[start Selected text]

Chris Danta, “’Like a dog . . . like a lamb’: Becoming Sacrificial Animal in Kafka and Coetzee”

Michael Funk Deckard and Ralph Palm, “Irony and Belief in Elizabeth Costello”

Final papers due during exam week

Course Requirements (if the course is offered as a seminar):

• Class participation—including active engagement in seminar discussion, presentations, reading circle

participation and weekly discussion questions and any short exercises I may assign (30%)

• One mid-term paper, approximately 7 pages (30%)

• One final research paper, approximately 10 pages (40%)

Graduate students will be expected to hand in an article-length paper (approx 20 pages) at the end of the term (though they may choose to hand in two shorter (conference-length or approx 10 pages) papers, or may expand a shorter mid-term paper into a longer one to be handed in by the end of the semester.

Preparation and participation. The scholarly community we create in this seminar will be a group endeavor. Your full intellectual presence is a part of the “social contract” tacit amongst all seminar participants. Please complete the readings and be ready to share your ideas about it – and to listen attentively to the ideas of others. Please bring your own copies of the reading to seminar. Use of laptops during the class is discouraged; please use them only (as tends to happen) when necessary.

Weekly Questions. Students will submit at least two questions for class discussion each week as we embark on each set of assigned texts. Questions you’d like to see discussed, any issues, points of confusion or interpretation, etc. are to be emailed to me by 7:00 pm on Thursdays before class.

Presentations. Students will each give at least one, (though very possibly two) presentation(s) on course readings (alone or in pairs) during the course of the semester. Students will also take part in reading circles (see detailed instructions for presentation/discussion leading and full description of Reading Circle requirements below). These consist in small groups of students (not presenting on a given text) who will meet together outside of class before their colleagues’ presentation to discuss points of the text carefully and formulate discussion questions about it that they will put to the class following their colleagues’ presentation. Reading circle groups act as the most attentive respondents of their peers’ presentations.

[end Selected text]
[start Supplied entries]

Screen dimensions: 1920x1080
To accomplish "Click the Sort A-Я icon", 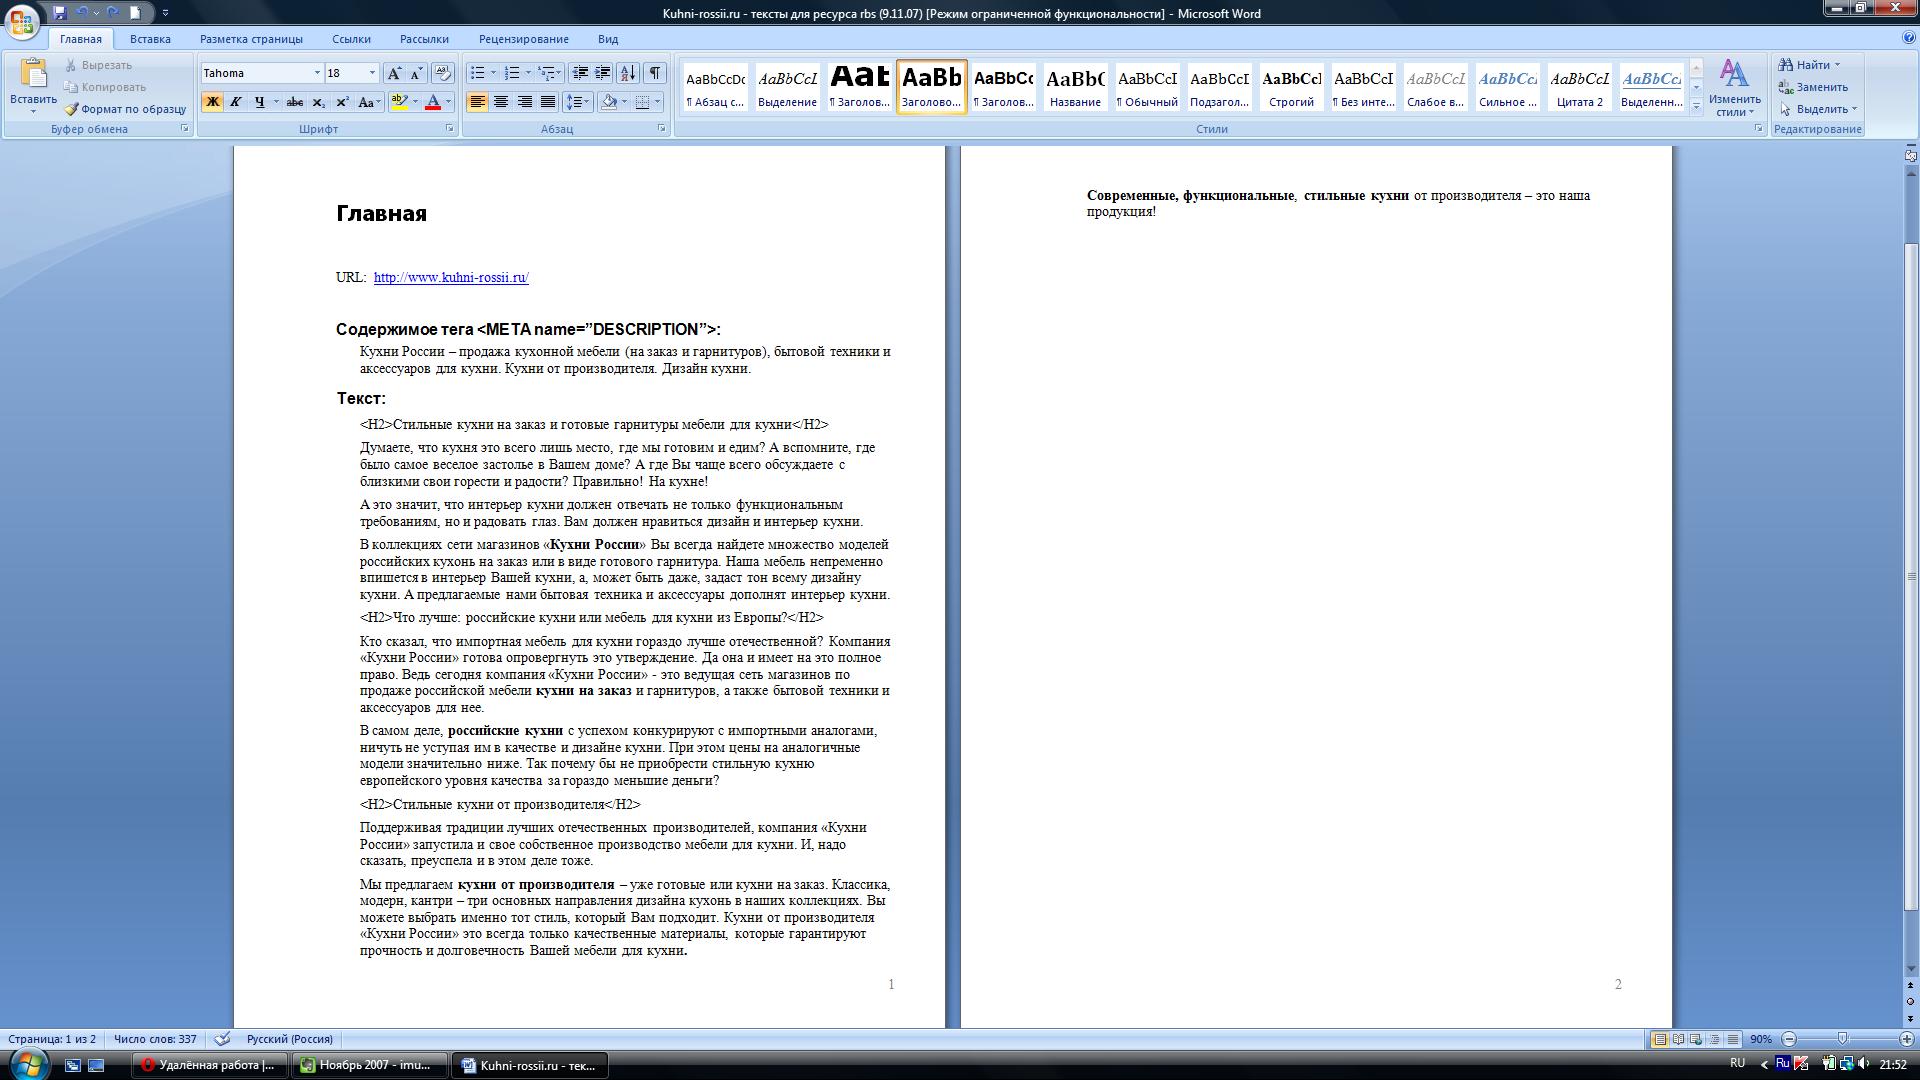I will 628,73.
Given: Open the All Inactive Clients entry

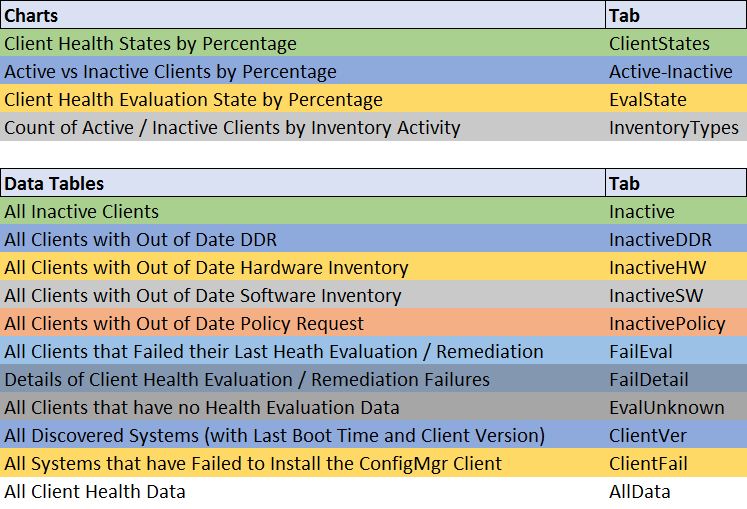Looking at the screenshot, I should (x=81, y=212).
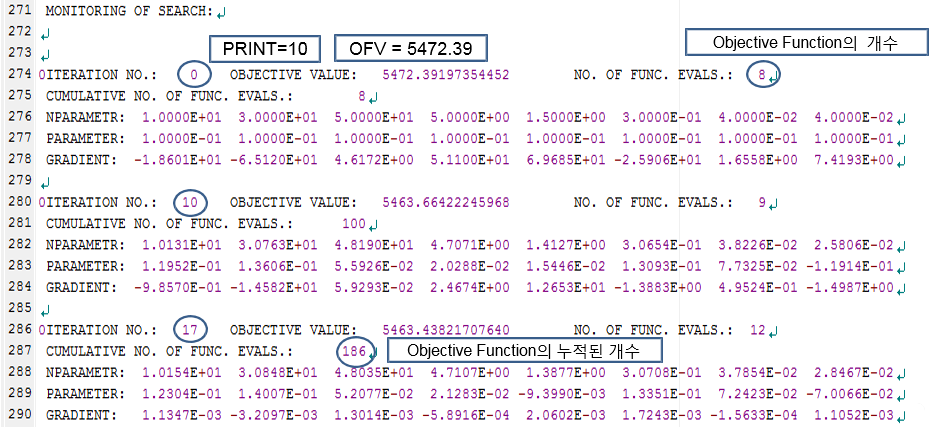Click cumulative func evals value 100
This screenshot has width=931, height=427.
[x=353, y=223]
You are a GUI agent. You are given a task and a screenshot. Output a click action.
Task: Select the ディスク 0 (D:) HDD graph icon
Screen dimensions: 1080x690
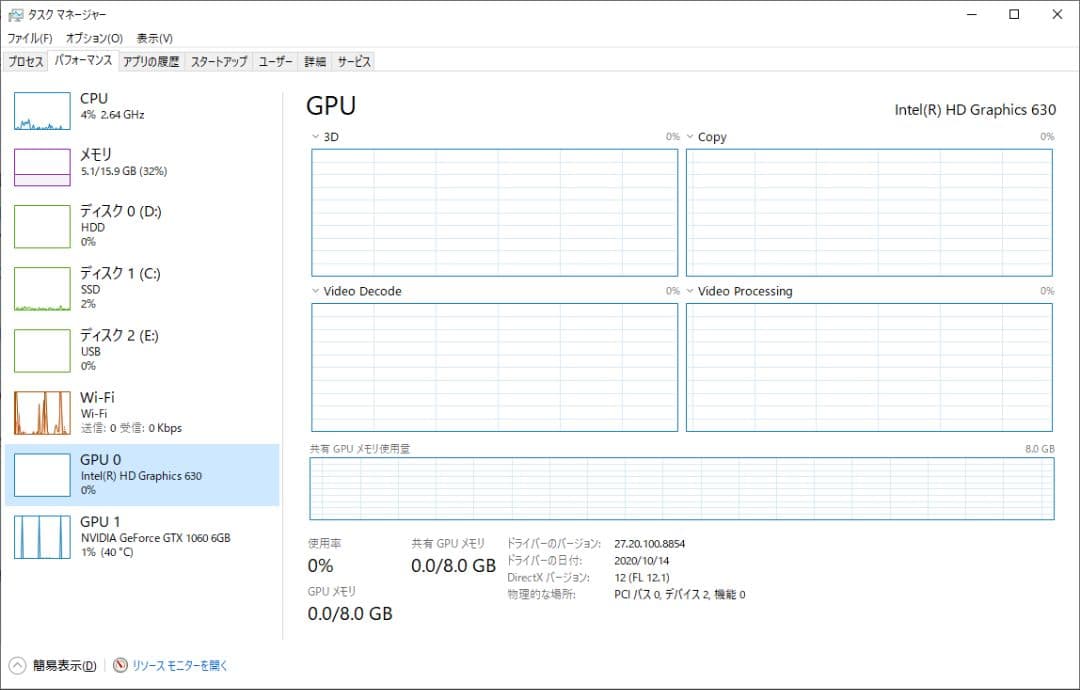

[end Supplied entries]

**Given request**
Return the passage of the course syllabus starting at "participation and weekly" and ending at "end of the semester.", word for word. These rows were taken from a separate source.

**Written solution**
participation and weekly discussion questions and any short exercises I may assign (30%)

• One mid-term paper, approximately 7 pages (30%)

• One final research paper, approximately 10 pages (40%)

Graduate students will be expected to hand in an article-length paper (approx 20 pages) at the end of the term (though they may choose to hand in two shorter (conference-length or approx 10 pages) papers, or may expand a shorter mid-term paper into a longer one to be handed in by the end of the semester.